Due to their biochemical nature, bioactive peptides possess a short biological half-life and thus are generally not suitable to be used as pharmaceuticals. By incorporating aza-amino acid residues in biologically active peptides, the stability and bioavailability of peptide drugs are increased as a result of resistance towards peptidases.
Melanostatin is an endogenous hypothalamic neuropeptide with the potential to be used as a treatment for Parkinson’s disease. Pharmacologically, this peptide binds to dopamine D2 receptors (D2R) and acts as a positive allosteric modulator (PAM), decreasing the amount of dopamine needed to activate them. Since the D2R are involved in the aetiology of Parkinson’s disease, the development of potent PAM for these receptors is considered to be a good alternative to reduce the dependence on levodopa therapy, which has major side effects.
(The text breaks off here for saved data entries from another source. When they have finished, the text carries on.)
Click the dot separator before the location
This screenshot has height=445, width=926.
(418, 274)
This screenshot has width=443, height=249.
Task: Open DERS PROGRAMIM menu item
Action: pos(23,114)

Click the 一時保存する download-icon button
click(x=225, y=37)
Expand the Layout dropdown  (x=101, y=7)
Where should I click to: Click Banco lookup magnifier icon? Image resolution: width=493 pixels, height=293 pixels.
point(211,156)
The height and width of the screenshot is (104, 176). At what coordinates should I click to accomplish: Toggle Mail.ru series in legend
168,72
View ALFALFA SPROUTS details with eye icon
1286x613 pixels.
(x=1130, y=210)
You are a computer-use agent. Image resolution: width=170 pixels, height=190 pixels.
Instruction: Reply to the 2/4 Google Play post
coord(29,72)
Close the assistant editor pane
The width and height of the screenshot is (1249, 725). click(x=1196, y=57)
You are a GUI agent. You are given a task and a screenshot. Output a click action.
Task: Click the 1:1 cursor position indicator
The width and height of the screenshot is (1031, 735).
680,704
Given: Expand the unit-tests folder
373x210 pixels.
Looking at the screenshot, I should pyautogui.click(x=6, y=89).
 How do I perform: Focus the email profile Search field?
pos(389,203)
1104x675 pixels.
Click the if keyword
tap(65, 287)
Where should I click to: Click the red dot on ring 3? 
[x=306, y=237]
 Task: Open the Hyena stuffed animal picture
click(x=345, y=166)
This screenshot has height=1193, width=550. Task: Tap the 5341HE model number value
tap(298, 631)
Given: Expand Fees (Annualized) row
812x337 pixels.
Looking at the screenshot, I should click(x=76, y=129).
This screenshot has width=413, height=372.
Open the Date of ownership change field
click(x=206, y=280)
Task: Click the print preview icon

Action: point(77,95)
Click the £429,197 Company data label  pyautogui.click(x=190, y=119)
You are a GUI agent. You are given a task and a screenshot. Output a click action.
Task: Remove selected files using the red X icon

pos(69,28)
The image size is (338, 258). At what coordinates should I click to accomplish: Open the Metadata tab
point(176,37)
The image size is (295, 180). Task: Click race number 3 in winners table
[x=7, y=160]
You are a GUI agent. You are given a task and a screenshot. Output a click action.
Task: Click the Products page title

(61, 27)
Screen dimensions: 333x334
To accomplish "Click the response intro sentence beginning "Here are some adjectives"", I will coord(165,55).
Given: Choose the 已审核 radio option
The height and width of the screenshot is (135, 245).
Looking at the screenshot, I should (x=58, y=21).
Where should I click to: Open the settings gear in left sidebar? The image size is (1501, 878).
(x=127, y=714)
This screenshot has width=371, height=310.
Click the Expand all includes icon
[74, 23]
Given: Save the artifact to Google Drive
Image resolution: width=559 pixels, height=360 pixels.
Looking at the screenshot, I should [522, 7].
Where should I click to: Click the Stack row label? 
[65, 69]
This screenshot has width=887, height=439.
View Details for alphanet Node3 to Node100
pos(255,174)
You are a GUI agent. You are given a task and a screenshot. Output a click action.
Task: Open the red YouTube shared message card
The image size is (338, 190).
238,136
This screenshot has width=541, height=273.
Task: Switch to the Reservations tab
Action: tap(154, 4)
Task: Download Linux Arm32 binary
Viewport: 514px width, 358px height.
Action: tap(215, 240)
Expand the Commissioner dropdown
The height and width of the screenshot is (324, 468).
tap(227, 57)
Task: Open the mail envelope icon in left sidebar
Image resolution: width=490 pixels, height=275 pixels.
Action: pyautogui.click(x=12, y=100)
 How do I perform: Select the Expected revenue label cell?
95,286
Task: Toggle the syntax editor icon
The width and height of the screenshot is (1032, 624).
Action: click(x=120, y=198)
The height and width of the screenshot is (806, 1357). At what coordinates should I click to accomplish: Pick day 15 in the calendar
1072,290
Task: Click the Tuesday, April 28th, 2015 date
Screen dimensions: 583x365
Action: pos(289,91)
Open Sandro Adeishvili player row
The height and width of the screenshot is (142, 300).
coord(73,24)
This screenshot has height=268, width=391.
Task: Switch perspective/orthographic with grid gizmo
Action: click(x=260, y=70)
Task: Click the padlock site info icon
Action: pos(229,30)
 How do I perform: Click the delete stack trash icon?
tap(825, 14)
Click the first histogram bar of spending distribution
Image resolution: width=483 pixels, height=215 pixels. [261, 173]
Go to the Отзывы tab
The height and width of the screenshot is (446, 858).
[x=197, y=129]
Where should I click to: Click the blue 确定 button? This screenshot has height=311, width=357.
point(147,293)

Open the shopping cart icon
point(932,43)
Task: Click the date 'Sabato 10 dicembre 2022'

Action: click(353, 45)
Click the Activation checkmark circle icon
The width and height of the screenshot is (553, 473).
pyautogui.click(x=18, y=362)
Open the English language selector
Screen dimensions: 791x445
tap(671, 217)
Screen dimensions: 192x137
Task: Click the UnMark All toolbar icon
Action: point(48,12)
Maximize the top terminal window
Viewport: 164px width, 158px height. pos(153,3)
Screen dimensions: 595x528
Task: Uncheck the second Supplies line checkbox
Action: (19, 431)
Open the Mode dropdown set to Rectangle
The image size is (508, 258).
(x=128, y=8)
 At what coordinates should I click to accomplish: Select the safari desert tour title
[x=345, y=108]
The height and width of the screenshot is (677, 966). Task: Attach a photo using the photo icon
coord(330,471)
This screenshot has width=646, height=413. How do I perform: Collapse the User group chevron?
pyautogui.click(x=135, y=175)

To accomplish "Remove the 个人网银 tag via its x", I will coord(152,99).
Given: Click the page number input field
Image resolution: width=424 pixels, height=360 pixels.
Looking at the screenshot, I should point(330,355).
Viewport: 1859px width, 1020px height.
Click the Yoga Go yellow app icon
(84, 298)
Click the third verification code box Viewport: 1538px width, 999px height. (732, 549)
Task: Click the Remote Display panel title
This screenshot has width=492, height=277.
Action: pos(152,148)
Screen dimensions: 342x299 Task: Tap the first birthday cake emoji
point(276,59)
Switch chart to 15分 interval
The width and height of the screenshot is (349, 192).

In this work, it is reported the preparation of aza-proline and its incorporation in Melanostatin neuropeptide for the assembly of the correspondent aza-peptide derivative. The main goal of this project is to study the influence of the aza-amino acid residue on the biological half-life and PAM activity of Melanostatin. In this sense, this aza-peptide will be evaluated through pharmacological and biological assays to study, respectively, its potency and efficacy as PAM of D2R and to assess its cytotoxicity. As such, this project is expected to further appraise the application of aza-peptides in the development of novel peptide pharmaceuticals, while studying an alternative treatment for Parkinson’s disease.